Sturridge's goal return for Liverpool since signing is the stuff of emergent legend. In 39 appearances for the Redmen the striker has registered a remarkable 32 goals. This season alone, a chunk of which he missed with injury, he has notched 18 in 19 Premier League games and 21 in 23 overall. These are the kinds of numbers that managers dream of. What makes them even more significant is that so many of those goals have been crucial, point-earning strikes.
Yet there is so much more to Sturridge as a player. He has pace and the capacity to beat a man and these two qualities, in tandem, have caused carnage in opposition defences, but he is also capable of bringing incisive and pacy passing and link-up play to the attack. Yes, like all strikers, he will occasionally take the selfish option, but the mobile front man has contributed to many scores, assisting directly on five separate occasions. In Raheem Sterling, Luis Suarez and Sturridge, Liverpool have a pacy triumverate with an abundance of trickery and a ready eye for goal. They have the potential, in this scribbler's lowly opinion, to become one of the great attacks in the club's history should they remain as a unit. That's quite something when one considers the sublime forward combinations that have worn the Liverbird -- I may need to have a little lie down after I've finished this.
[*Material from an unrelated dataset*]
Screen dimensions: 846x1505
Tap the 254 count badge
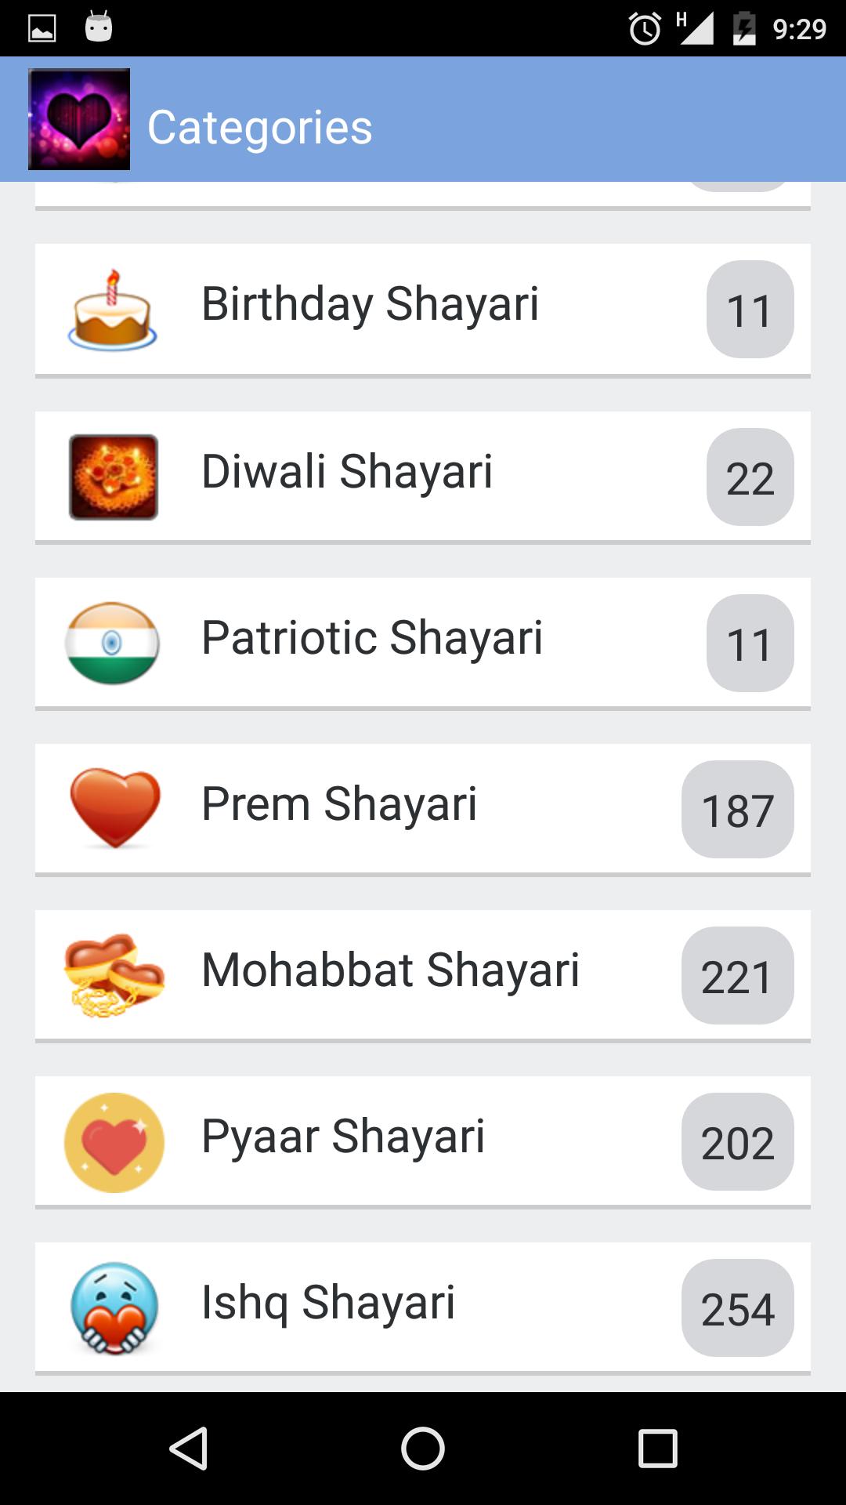737,1308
It speaks volumes for the impact that Sturridge has had on Liverpool's fortunes that Luis Suarez was barely missed at the beginning of the season as he served out his ban for an impromptu Ivanovic picnic. The dancing striker notched a series of solitary goals in 1-0 wins and cemented his central importance to whatever Liverpool were going to achieve in this campaign. The influence Sturridge has had on Liverpool's forward progress has not been missed by club captain, Steven Gerrard. The Huyton man is very adept at media interaction and more than capable of damning with faint praise, should the occasion require it. When it comes to his admiration for Daniel Sturridge, however, Gerrard is unambiguous.
"Daniel's got the world at his feet and he can be whatever he wants to be if he keeps working hard," Gerrard told thefa.com. "His form has been scintillating this season and, to see him close up in training, I see what qualities he's got. Everyone will be looking for Suarez, (Cristiano) Ronaldo, the usual suspects, to stand up and be the star of the tournament, but Daniel is certainly capable to go and star at this World Cup."
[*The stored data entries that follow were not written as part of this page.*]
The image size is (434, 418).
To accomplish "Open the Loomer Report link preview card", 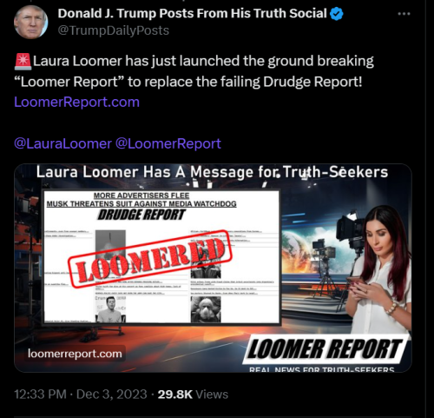I will 213,269.
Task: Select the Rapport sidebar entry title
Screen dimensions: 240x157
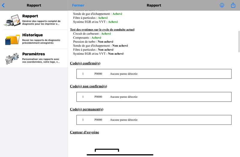Action: click(x=30, y=16)
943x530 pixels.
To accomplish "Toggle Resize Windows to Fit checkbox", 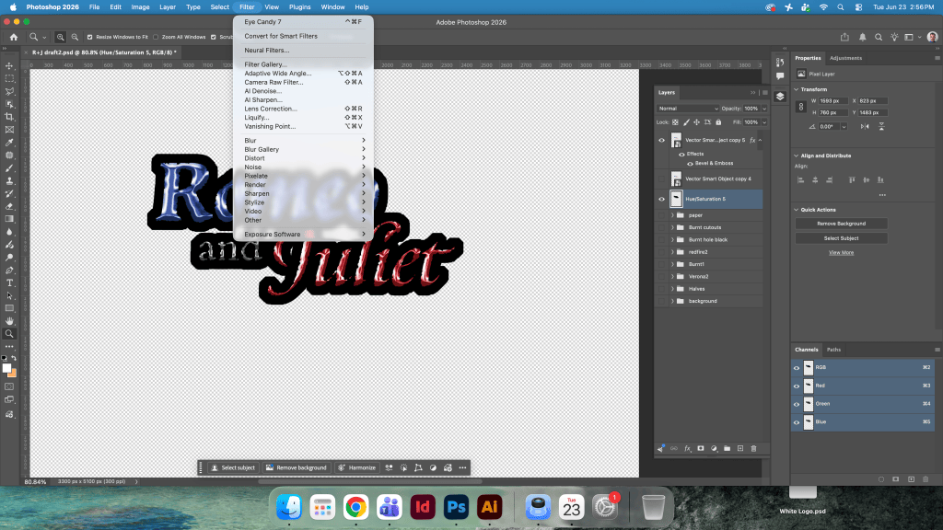I will click(89, 37).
Fervent patriot that he is, Gerrard will still forgive a rabid red like your penman for not giving a fig about the fortunes of Hodgson's lot. What concerns the majority of us is the ten games that remain in Liverpool's promising Premier League campaign. If Sturridge continues to light up those games with the "scintillating" displays his captain speaks of, and if we are treated to another eight or ten performances of that entertainingly awful wriggly arm dance, then it is likely that sales of the number fifteen shirt will rocket in the close-season. Hopefully the prospective buyers will have the option of Champions League patches displayed proudly on the arms. If you find yourself making such a pleasant decision, it will be thanks in no small measure to Daniel Sturridge.